Ia menegaskan, setiap rupiah yang dikumpulkan negara harus kembali kepada rakyat dalam bentuk pelayanan publik yang semakin baik, perlindungan yang semakin kuat, serta kesempatan untuk meningkatkan kesejahteraan.
Lebih lanjut, Christina menyebut prinsip tersebut juga harus tercermin dalam kebijakan pelindungan pekerja migran Indonesia. Menurutnya, negara harus hadir memberikan pelindungan kepada pekerja migran sejak sebelum berangkat ke luar negeri, selama bekerja, hingga kembali ke Tanah Air.
"Bagi pekerja migran, kehadiran negara harus dirasakan sejak sebelum bekerja ke luar negeri, selama menjalankan pekerjaannya, hingga kembali ke Tanah Air," ucapnya.

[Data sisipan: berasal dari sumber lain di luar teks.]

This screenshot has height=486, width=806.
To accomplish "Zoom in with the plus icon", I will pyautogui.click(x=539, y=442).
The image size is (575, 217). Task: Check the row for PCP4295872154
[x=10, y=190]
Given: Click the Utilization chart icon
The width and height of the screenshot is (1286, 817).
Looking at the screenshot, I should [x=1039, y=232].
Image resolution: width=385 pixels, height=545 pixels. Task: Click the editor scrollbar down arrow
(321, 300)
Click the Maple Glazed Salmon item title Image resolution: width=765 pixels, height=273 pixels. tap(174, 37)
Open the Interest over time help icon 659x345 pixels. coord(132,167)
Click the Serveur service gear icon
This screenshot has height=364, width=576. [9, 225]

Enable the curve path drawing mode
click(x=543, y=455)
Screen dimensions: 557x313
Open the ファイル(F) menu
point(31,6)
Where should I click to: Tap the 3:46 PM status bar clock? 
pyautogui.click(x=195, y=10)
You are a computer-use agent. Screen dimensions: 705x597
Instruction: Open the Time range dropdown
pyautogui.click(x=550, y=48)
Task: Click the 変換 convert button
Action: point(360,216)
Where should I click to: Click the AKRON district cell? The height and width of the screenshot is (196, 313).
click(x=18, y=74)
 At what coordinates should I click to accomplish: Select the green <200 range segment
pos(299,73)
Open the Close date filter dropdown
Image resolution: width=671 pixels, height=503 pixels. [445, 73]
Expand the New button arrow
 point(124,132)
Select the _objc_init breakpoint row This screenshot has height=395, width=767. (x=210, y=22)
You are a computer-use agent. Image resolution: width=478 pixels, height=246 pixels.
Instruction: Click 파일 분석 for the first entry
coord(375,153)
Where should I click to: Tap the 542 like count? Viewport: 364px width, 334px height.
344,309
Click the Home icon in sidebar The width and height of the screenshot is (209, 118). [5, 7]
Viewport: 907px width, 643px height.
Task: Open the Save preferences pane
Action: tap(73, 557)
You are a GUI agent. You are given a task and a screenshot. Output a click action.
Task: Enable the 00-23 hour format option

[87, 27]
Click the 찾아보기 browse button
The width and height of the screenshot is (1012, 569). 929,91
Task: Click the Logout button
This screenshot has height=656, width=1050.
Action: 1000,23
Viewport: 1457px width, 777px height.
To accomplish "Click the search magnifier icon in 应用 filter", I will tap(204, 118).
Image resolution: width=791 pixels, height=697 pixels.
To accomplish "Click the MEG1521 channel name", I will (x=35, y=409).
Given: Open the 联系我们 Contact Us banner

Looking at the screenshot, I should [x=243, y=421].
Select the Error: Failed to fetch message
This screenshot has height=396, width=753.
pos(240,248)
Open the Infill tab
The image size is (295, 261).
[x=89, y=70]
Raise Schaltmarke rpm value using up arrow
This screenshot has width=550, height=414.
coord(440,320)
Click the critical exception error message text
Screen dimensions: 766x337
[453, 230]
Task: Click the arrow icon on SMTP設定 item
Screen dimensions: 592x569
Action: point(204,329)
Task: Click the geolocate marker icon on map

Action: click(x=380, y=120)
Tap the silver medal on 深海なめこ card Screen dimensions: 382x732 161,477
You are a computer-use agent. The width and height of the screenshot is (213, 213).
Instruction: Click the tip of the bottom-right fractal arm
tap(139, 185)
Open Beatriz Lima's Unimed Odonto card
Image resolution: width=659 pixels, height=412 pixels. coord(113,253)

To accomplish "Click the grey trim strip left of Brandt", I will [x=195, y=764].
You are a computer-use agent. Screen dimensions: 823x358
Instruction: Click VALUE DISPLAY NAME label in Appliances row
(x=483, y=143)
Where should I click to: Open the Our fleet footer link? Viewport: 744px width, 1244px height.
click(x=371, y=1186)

Ia menambahkan, belanja negara pada APBN 2027 juga harus mampu menjadi penggerak aktivitas ekonomi. Belanja pemerintah diharapkan tidak hanya memperkuat pelayanan publik, tetapi juga meningkatkan produktivitas, menciptakan kesempatan ekonomi, dan memperkuat daya saing masyarakat.
Di sisi lain, Christina menekankan keberpihakan terhadap rakyat harus berjalan beriringan dengan tanggung jawab menjaga kesehatan fiskal negara.
Pemerintah dalam arah kebijakan RAPBN 2027 menargetkan defisit APBN berada di kisaran 1,80 persen hingga maksimal 2,40 persen terhadap Produk Domestik Bruto (PDB), sekaligus berkomitmen terus menekan dan memperkecil defisit.
Menurut Christina, menjaga kesehatan fiskal penting agar pemerintah tetap memiliki ruang untuk membiayai program-program prioritas, pelayanan publik, dan perlindungan masyarakat secara berkelanjutan.